Wikipedia at 25: Of collective knowledge and its fault lines
Briefly

Wikipedia at 25: Of collective knowledge and its fault lines
"Previously, accessing knowledge meant navigating physical libraries and curated reference works, with experts and institutions acting as the gatekeepers of "official" information. Wikipedia inverted that hierarchy. It created a vast, collaboratively edited platform where anyone with an internet connection could write or revise an article shifting from centralized expert authority to a more decentralized, communitydriven model that still cites expertproduced sources."
"When Wikipedia went online on 15 January 2001, it was the brainchild of two men: Jimmy Wales, an internet entrepreneur with a libertarian streak, and Larry Sanger, a philosopher who became its first editor-in-chief. Their collaboration lasted only a little over a year but the tension between their visions still shapes the project today. From the outset, Wales imagined Wikipedia as a radically open project: a place where "every single person on the planet" could contribute"

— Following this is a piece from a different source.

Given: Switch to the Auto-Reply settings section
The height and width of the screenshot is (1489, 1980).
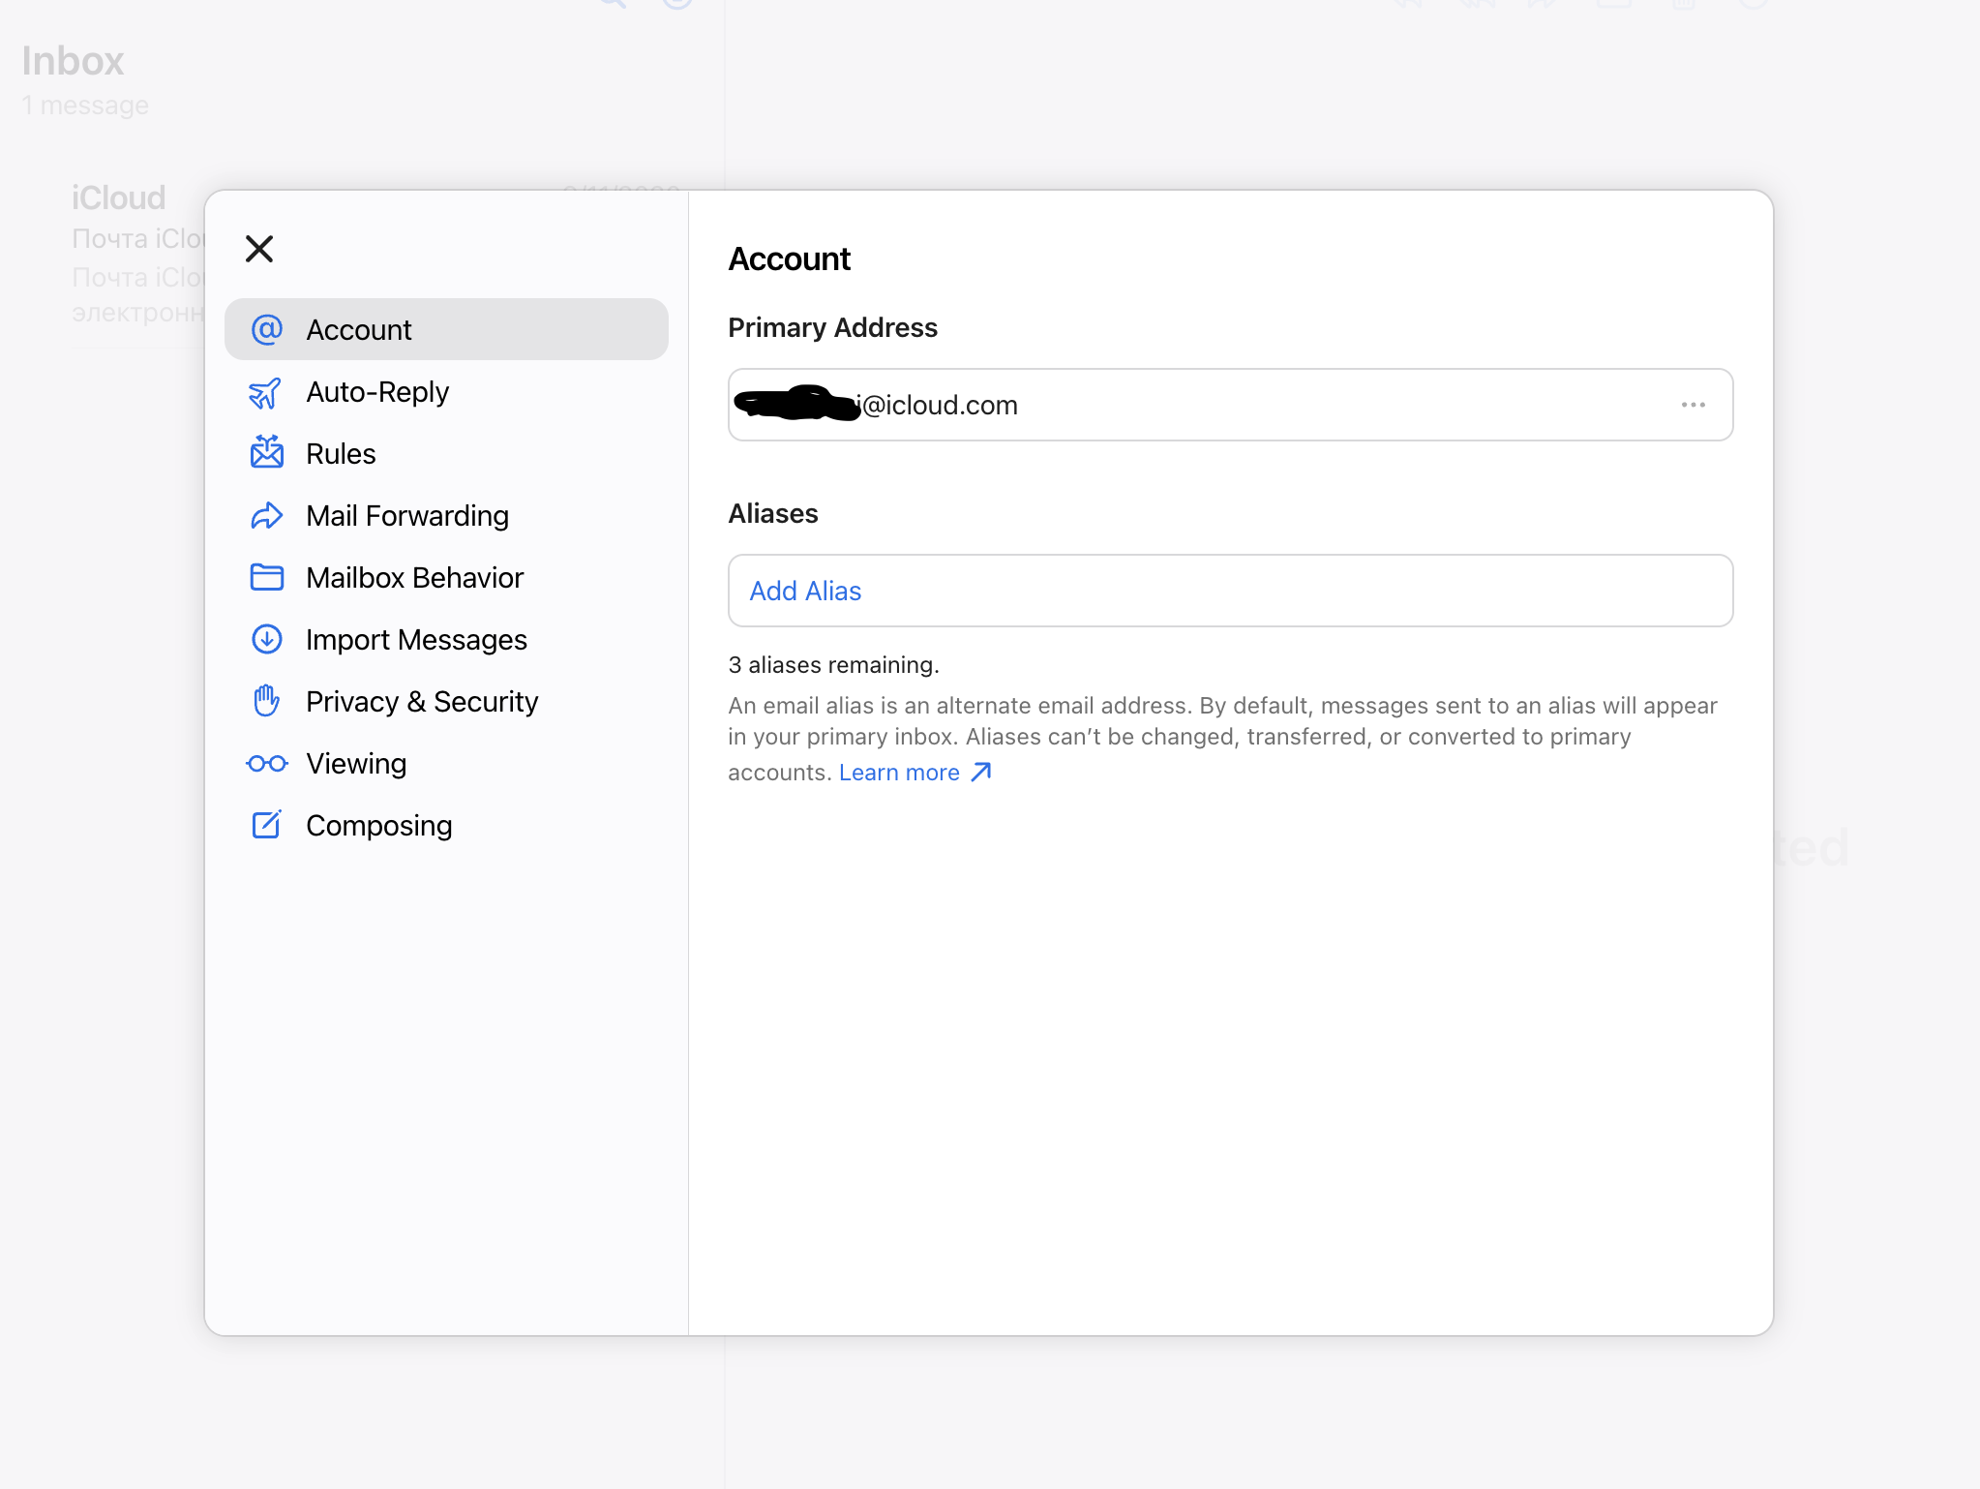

Wikipedia launched on 15 January 2001, founded by Jimmy Wales and Larry Sanger, whose differing visions—radical openness versus concern about neutrality—continue to influence the platform. The project shifted knowledge access from physical libraries and curated references to a collaboratively edited, decentralized model where anyone with internet access can contribute while citing expert-produced sources. Growth was rapid: about 25,000 English articles by 2002, over one million by 2006, and more than seven million today. As of January 2026, Wikipedia has over 300 active language editions and thousands of volunteer editors. No single person owns articles; contributions must adhere to core principles such as neutrality and verifiability.